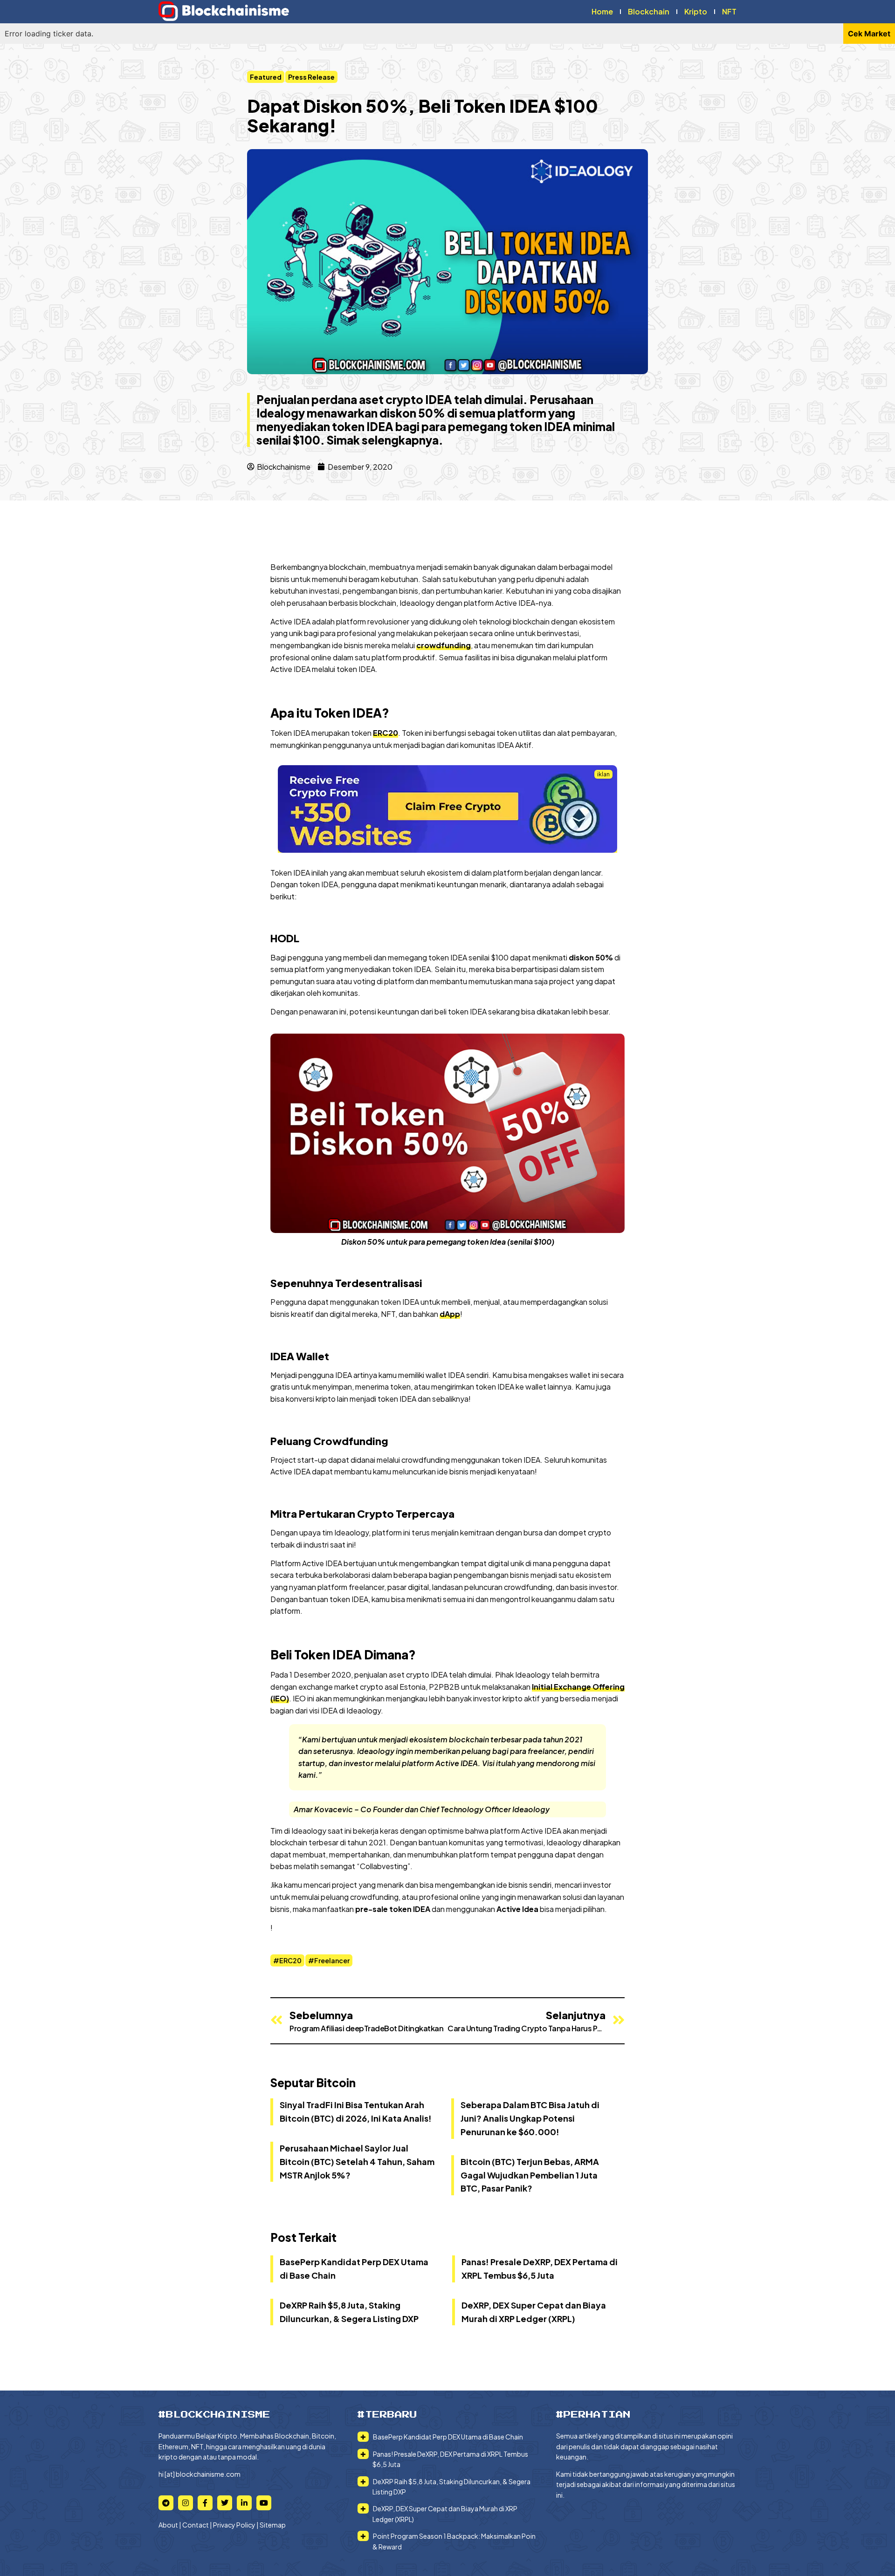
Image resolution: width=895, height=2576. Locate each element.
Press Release (311, 77)
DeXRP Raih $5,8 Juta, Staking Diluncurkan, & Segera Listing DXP (451, 2486)
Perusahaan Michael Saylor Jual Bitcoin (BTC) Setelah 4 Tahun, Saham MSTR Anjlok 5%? (357, 2161)
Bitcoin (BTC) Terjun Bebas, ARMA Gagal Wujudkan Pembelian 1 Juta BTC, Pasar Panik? (530, 2175)
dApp (450, 1314)
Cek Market (869, 33)
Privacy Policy (234, 2525)
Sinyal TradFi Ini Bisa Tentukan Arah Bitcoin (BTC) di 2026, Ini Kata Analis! (356, 2111)
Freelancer (332, 1960)
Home (602, 11)
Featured (266, 77)
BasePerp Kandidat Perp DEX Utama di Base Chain (447, 2436)
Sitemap (273, 2525)
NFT (729, 11)
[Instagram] (185, 2502)
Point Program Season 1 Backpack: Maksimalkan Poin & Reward (454, 2541)
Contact (195, 2525)
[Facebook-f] (205, 2502)
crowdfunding (443, 645)
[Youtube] (263, 2502)
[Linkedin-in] (244, 2502)
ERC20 (385, 733)
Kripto (695, 11)
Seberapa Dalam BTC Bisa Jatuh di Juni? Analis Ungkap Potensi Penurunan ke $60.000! (530, 2118)
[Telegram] (165, 2502)
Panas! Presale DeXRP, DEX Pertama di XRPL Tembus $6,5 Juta (450, 2459)
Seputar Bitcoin (313, 2083)
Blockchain (648, 11)
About (168, 2525)
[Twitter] (224, 2502)
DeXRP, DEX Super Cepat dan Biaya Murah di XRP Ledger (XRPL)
-- -- --
#### THE TASK:
Pictures stay out of the copy; print the material above exactly.

#### EXPECTED OUTPUT:
Image resolution: width=895, height=2576. Locate each element.
Press Release (311, 77)
DeXRP Raih $5,8 Juta, Staking Diluncurkan, & Segera Listing DXP (451, 2486)
Perusahaan Michael Saylor Jual Bitcoin (BTC) Setelah 4 Tahun, Saham MSTR Anjlok 5%? (357, 2161)
Bitcoin (BTC) Terjun Bebas, ARMA Gagal Wujudkan Pembelian 1 Juta BTC, Pasar Panik? (530, 2175)
dApp (450, 1314)
Cek Market (869, 33)
Privacy Policy (234, 2525)
Sinyal TradFi Ini Bisa Tentukan Arah Bitcoin (BTC) di 2026, Ini Kata Analis! (356, 2111)
Freelancer (332, 1960)
Home (602, 11)
Featured (266, 77)
BasePerp Kandidat Perp DEX Utama di Base Chain (447, 2436)
Sitemap (273, 2525)
NFT (729, 11)
[Instagram] (185, 2502)
Point Program Season 1 Backpack: Maksimalkan Poin & Reward (454, 2541)
Contact (195, 2525)
[Facebook-f] (205, 2502)
crowdfunding (443, 645)
[Youtube] (263, 2502)
[Linkedin-in] (244, 2502)
ERC20 (385, 733)
Kripto (695, 11)
Seberapa Dalam BTC Bisa Jatuh di Juni? Analis Ungkap Potensi Penurunan ke $60.000! (530, 2118)
[Telegram] (165, 2502)
Panas! Presale DeXRP, DEX Pertama di XRPL Tembus $6,5 Juta (450, 2459)
Seputar Bitcoin (313, 2083)
Blockchain (648, 11)
About (168, 2525)
[Twitter] (224, 2502)
DeXRP, DEX Super Cepat dan Biaya Murah di XRP Ledger (XRPL)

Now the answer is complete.